出演 市川雷蔵/若尾文子/山田五十鈴/京マチ子/越路吹雪/草笛光子/船越英二/中村鴈治郎

シネマ365日 No.3473

“ぼんち”の面目 

特集「昭和のスター列伝3」市川雷蔵

「うちは船場で4代続いた足袋問屋。わてで5代目や。船場も今はのうなってしもて、女はもうごめんや」そんな喜久治(市川雷蔵)の回想で始まる。シーンは一転、喜久治の青年時代だ。素っ裸の喜久治が人形みたいに突っ立ち、女中が背中にパウダーをはたき、褌をつける。「月の1日と15日になると、奥うちの者(もん、と読む)は下着からすっぽりさらに着替える。そのため3人のお針女が1年中暗い縫い物部屋で針仕事や。なんでそんなことせんならん」返事は一言「船場のしきたりでございます」。昭和初期、戦争前の船場の老舗といえばセレブの中のセレブだ。喜久治の祖母と母・勢以(山田五十鈴)は「しきたり」を厳守することで商家の背骨を守っている。ある日喜久治は「菊ぼん、おなご遊びが過ぎるのやおまへんか。世間的にはまだ部屋住みでっせ。カッコ悪い遊びをやめるか、嫁さん貰うか、どっちかにしなはれ」祖母に引導を渡された▼喜久治とはおとなしいのかふてぶてしいのかわからない。祖母と母、このモンスター女2人の軋轢を柳に風と受け流し、2人が進める縁談を平々と承知。嫁いできたのが弘子(中村玉緒)だ。大根の切り方一つにも「船場には船場のしきたりがおます」。弘子が男の子を産んだ。子を産めば要はないとばかり「うちの家風に合いまへん。引き取ってもらい」弘子の父親が来て「暖簾のないうちの店でも、商家のしきたりには口を出せんことくらい知っています」怒りを抑えていうが、仲人はアタマにきた。「二度と船場の縁談には口を出しまへん」座布団を蹴立てて帰った。

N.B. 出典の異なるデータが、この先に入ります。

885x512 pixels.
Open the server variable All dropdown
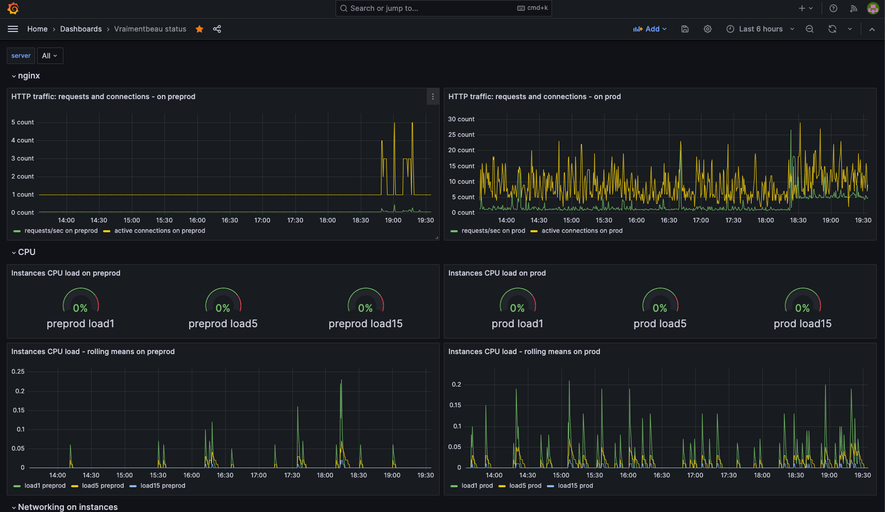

喜久治は暇を告げる弘子に「かんにんやで」と小さく謝る。喜久治の父・喜兵衛は養子だ。胸を病み奥座敷に寝付いている。「どんな塩梅だす?」見舞いに顔を出した喜久治に「わての代にどれだけ身上増やした? 15で丁稚、26で養子に来て25年。今度の取り付け騒ぎ(昭和の金融恐慌)は、わてが事前に察知して、あちこちの銀行に預金を分けたから河内屋は潰れんで済んだ」「お父はんとお母はんは夫婦でっか?」「それでお前が生まれたんやないか。せやけど布団の中でモノ言うたことない。菊ぼん、気骨のある“ぼんち”になってや。“ぼんぼん”で終わったらあかんで」。喜兵衛は骨身を押しまず働き、身上を守り、危機を切り抜けた立派な商人だ。でも女系家族の祖母と母にしたら種馬に過ぎず、喜兵衛の価値にふさわしいリスペクトはなかった。喜兵衛には8年越しの女性がいた。喜久治は感心する。「お父はんも偉い奴やなあ」。彼はその女性を訪ね、父の身の回りの世話を頼んだ。仏頂面の祖母や母を尻目に、親孝行が悪いのかとニコニコしながら意を通す▼出演者の中で京マチ子、山田五十鈴は大阪市生まれ、雷蔵は京都生まれだが大阪の天王寺中学(のち天王寺高校。府下有数の進学校)に学ぶ。越路吹雪は宝塚出身。船場の空気を肌で知る演者たちは融通無碍だ。耳に心地よい大阪弁、のびのびしたお茶屋遊びの所作・振る舞い。綿密な時代考証。古い広い町家の瓦屋根が並ぶ昭和のセレブ街。喜久治をめぐる4人の女が登場する。どの女にも喜久治はやさしく分け隔てせず、金を惜しまず、あっぱれ「ぼんち」の面目を躍如としていく。